## Given data

··········

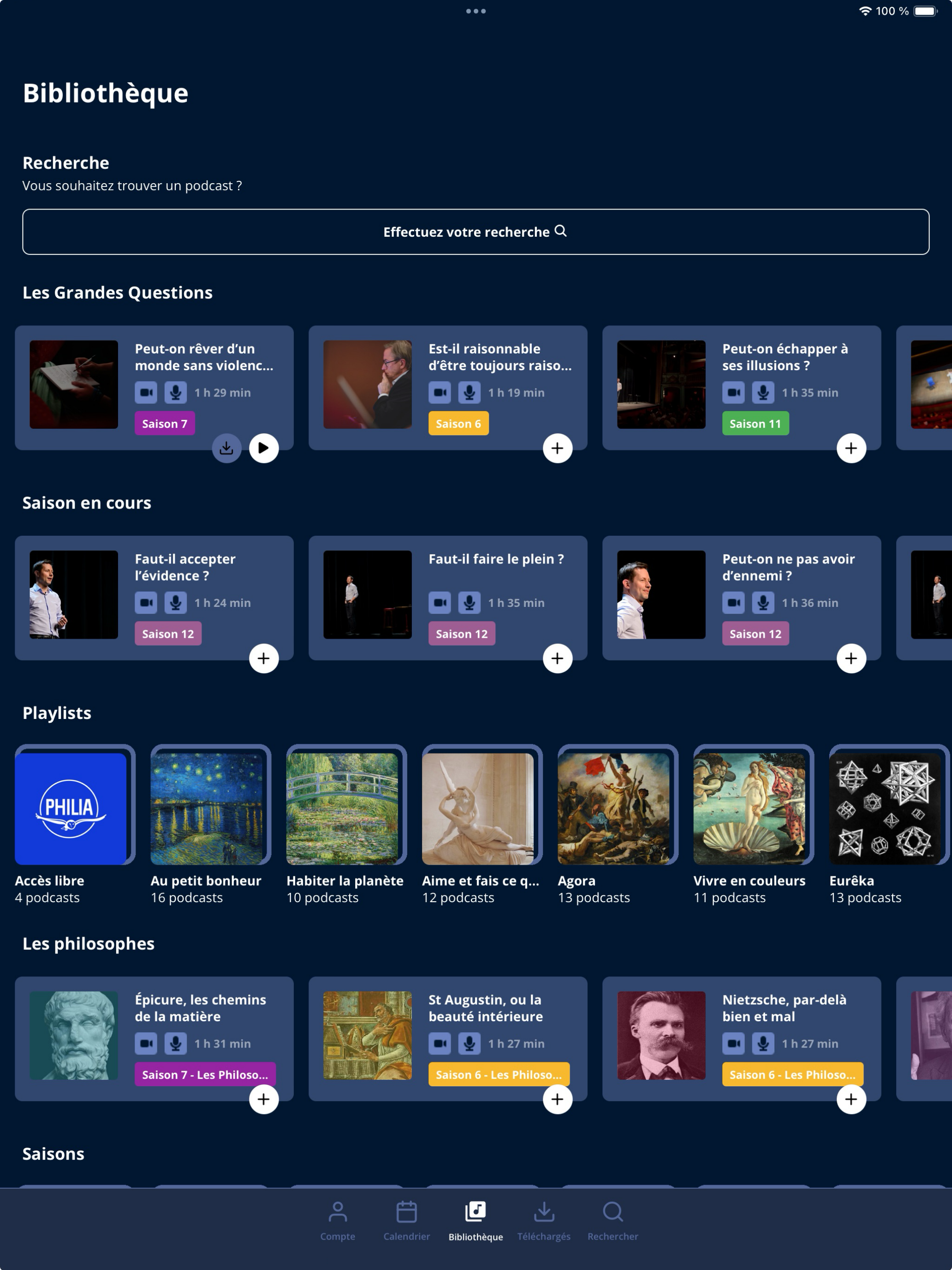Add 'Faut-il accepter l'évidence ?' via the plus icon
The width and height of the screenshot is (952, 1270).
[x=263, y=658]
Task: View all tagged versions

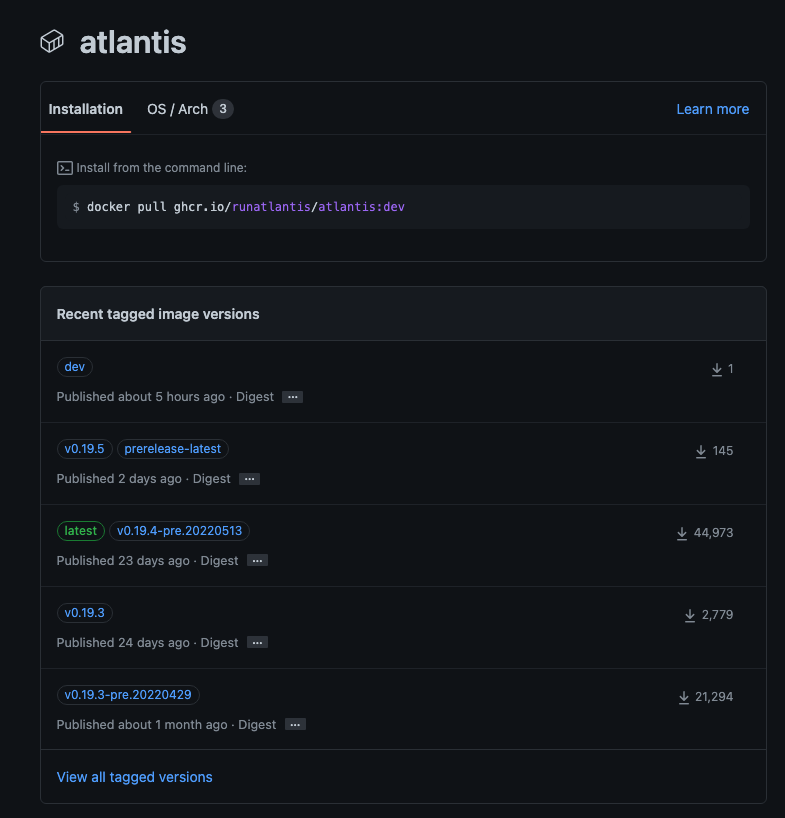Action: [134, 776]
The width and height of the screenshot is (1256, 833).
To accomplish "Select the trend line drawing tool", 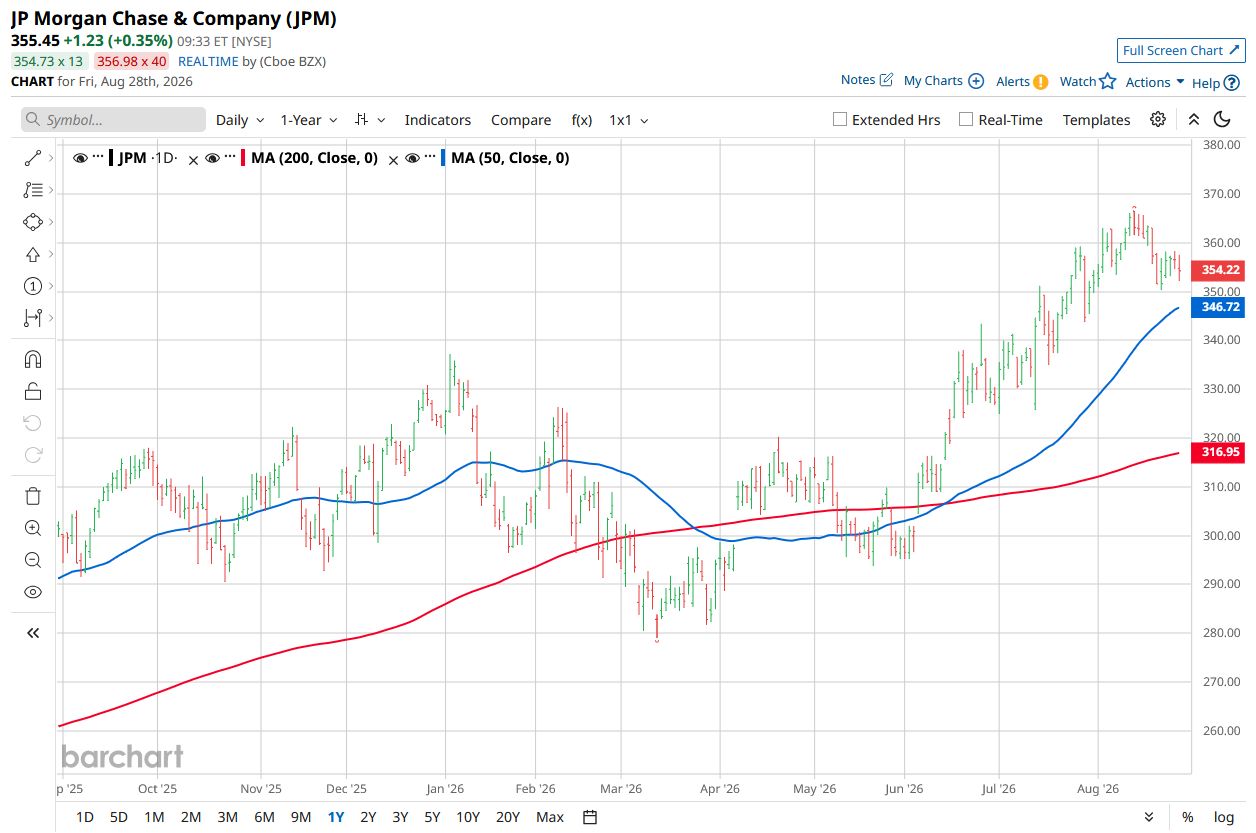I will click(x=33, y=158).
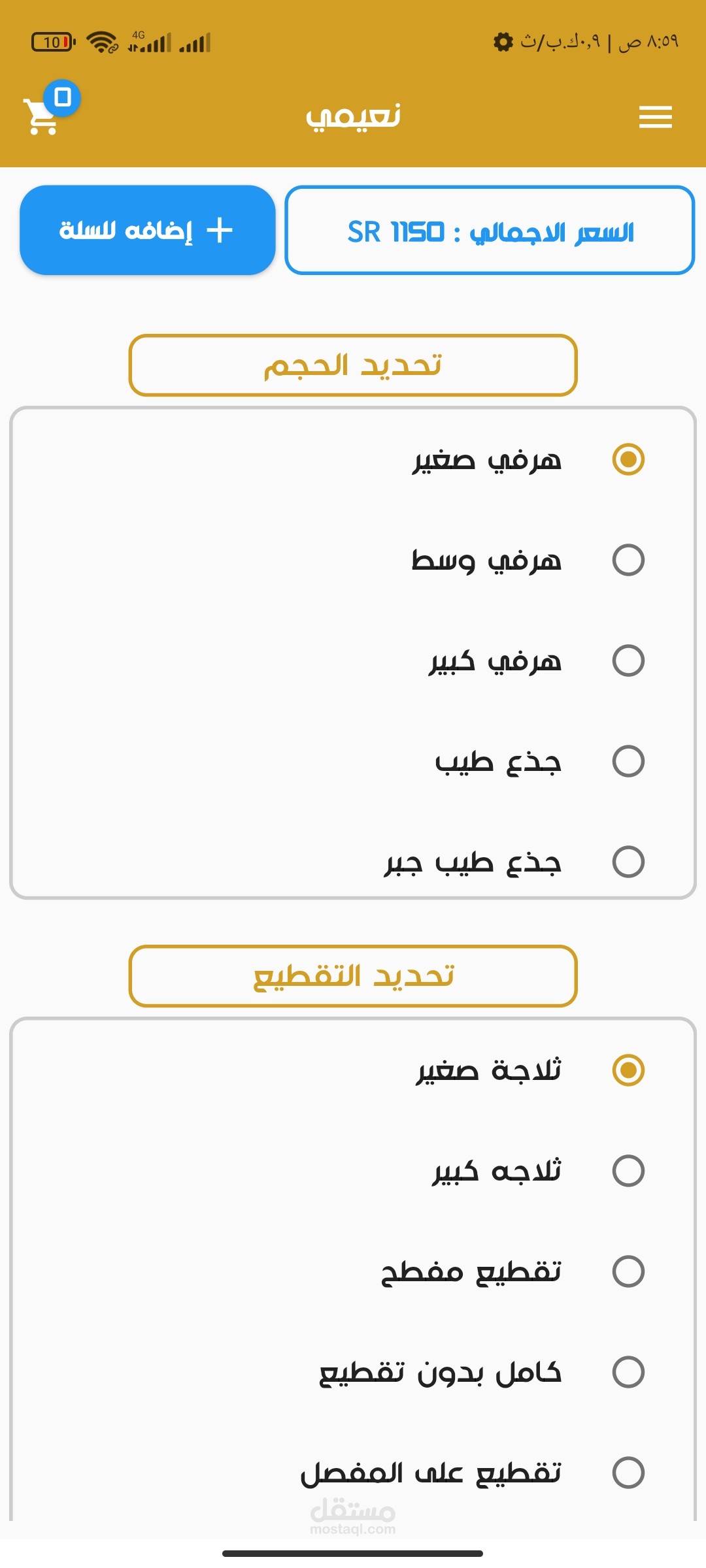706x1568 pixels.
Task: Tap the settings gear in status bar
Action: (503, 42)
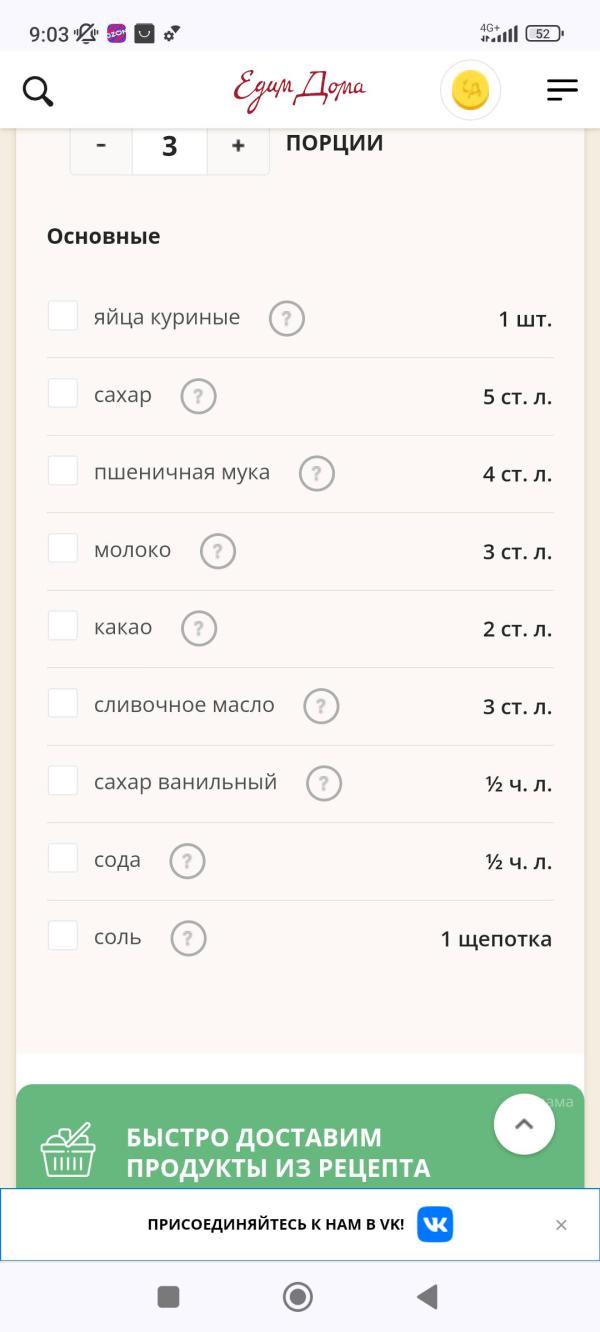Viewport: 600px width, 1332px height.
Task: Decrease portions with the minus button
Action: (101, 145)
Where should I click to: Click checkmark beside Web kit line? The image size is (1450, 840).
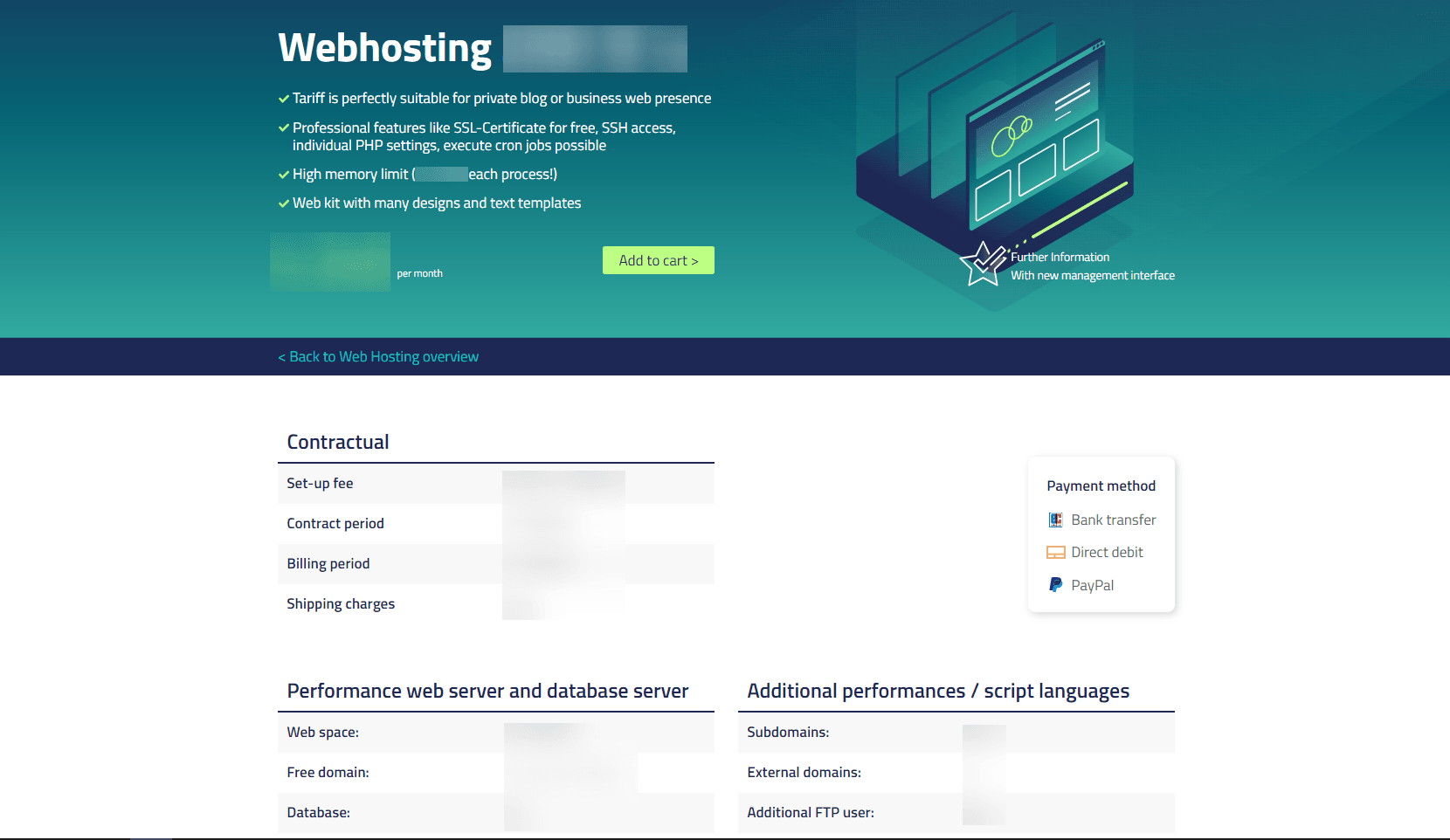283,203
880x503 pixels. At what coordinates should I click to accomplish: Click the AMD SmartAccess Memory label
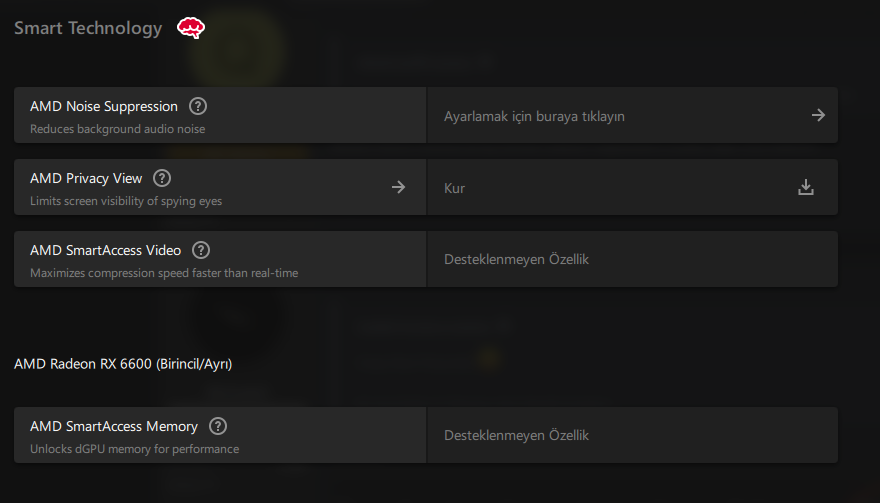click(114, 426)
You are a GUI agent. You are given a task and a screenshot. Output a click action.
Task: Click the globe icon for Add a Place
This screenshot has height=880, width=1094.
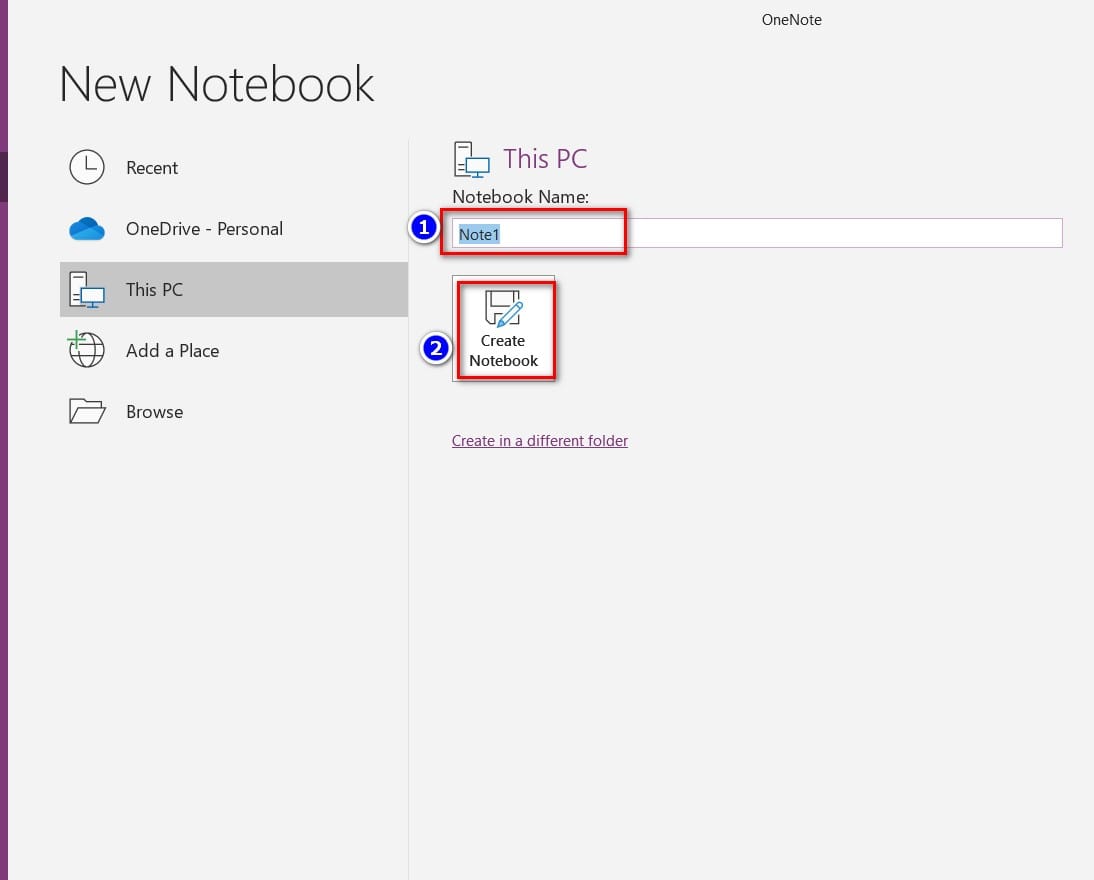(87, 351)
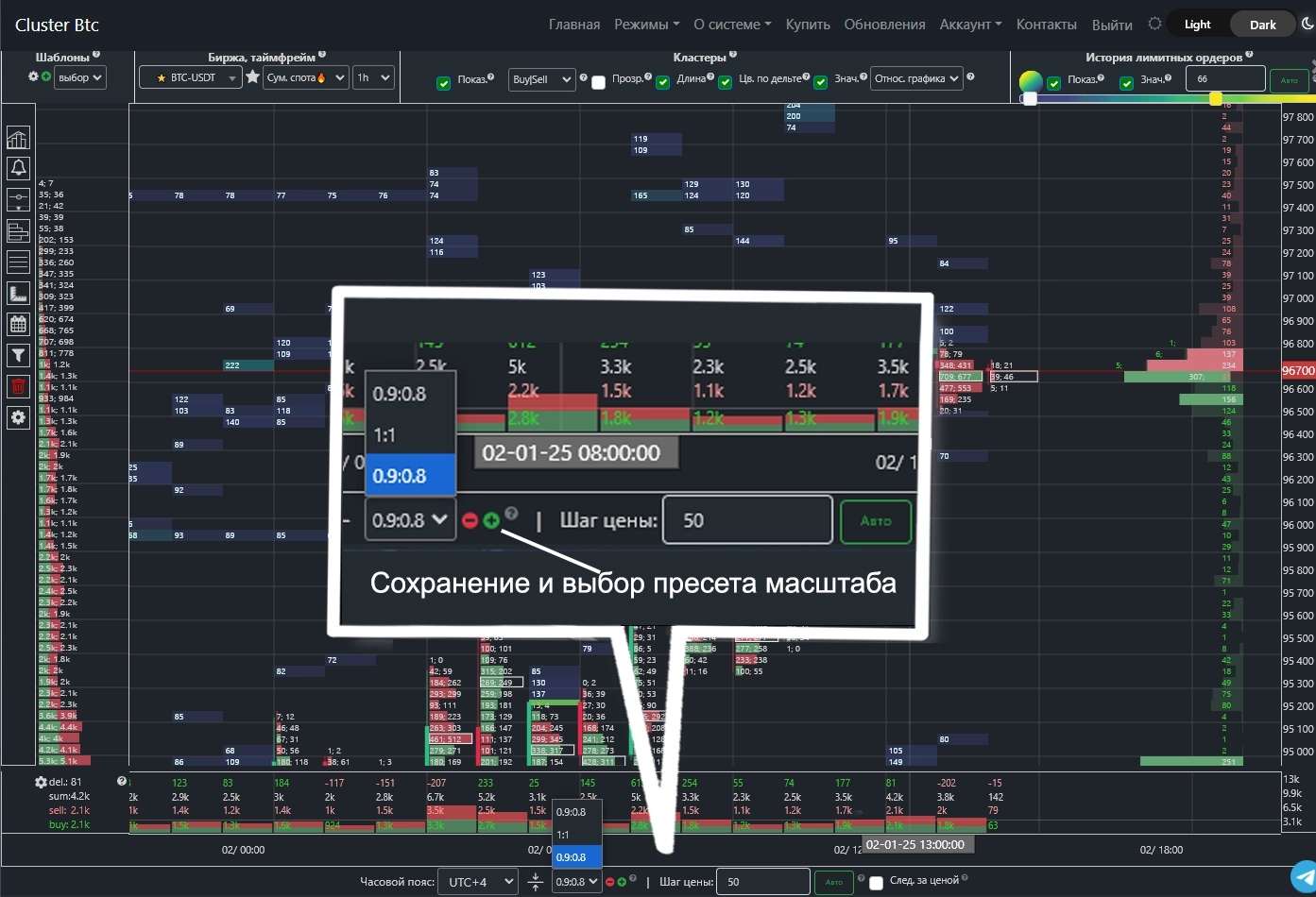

··········

Output the span from the line with "You are a GUI" through the last line of the data, inclusive and exact, and omit every picture.

You are a GUI agent. You are given a task and a screenshot. Output a click action.
Task: Click the globe icon for Add a Place
This screenshot has height=880, width=1094.
(87, 351)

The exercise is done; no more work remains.